4. Obligations of Parties:
a. In consideration of the terms and conditions of this AGREEMENT, TRESTLE shall employ XXXXXXXX as a non-exclusive consultant to TRESTLE for one year on the following terms and conditions commencing on the date both PARTIES execute this AGREEMENT:
(i) XXXXXXXX shall make himself available on reasonable notice, for the equivalent of two days each month, to the Board of Directors of TRESTLE to consult on, discuss, or review any aspect of TRESTLE’s continuing business, at the reasonable request of the Board of Directors of TRESTLE and as conveyed to XXXXXXXX by the Chairman of the Board or anyone that the Chairman of the Board or the Board may designate, provided, however, that any services so requested shall be consistent and commensurate with duties performed by senior executives at TRESTLE.

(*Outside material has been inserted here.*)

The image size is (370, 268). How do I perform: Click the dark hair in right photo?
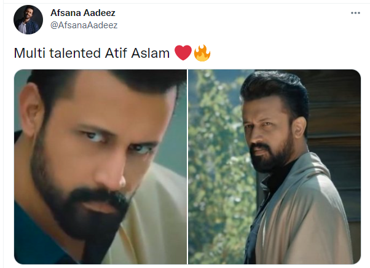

(ii) In the event that, during the one-year consultancy period, XXXXXXXX shall become employed on a full-time basis by another employer other than TRESTLE, BORSANYI’s obligation to consult for TRESTLE pursuant to Paragraph 4(a)(1) above shall be subject to modification in a manner to be agreed at that time between XXXXXXXX and TRESTLE. In any event, regardless of BORSANYI’s availability to continue to consult for TRESTLE because of BORSANYI’s commitments to his new employer, the terms and conditions of this AGREEMENT shall continue to apply, and TRESTLE shall continue to retain and pay XXXXXXXX as a consultant through the balance of the one-year period in accordance with this AGREEMENT.
(iii) As a consultant, XXXXXXXX shall have no responsibilities as an officer or director of TRESTLE. Any and all consulting work that XXXXXXXX may perform for TRESTLE shall be at the direction of the Board of Directors of TRESTLE. Nothing shall require TRESTLE to make any use of BORSANYI’s consultant services at any time.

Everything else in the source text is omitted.